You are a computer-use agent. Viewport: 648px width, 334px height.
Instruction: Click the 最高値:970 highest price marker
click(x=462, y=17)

--

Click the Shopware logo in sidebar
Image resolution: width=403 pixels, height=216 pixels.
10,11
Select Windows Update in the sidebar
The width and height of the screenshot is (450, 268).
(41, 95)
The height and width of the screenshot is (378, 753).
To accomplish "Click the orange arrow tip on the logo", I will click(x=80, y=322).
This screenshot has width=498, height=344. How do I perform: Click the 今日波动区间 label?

--

The lines above, starting at the one with "The height and" and ending at the one with "This screenshot has", are the only ones to return, exactly as written.

The height and width of the screenshot is (378, 753).
To accomplish "Click the orange arrow tip on the logo", I will click(x=80, y=322).
This screenshot has width=498, height=344. How do I perform: Click the 今日波动区间 label?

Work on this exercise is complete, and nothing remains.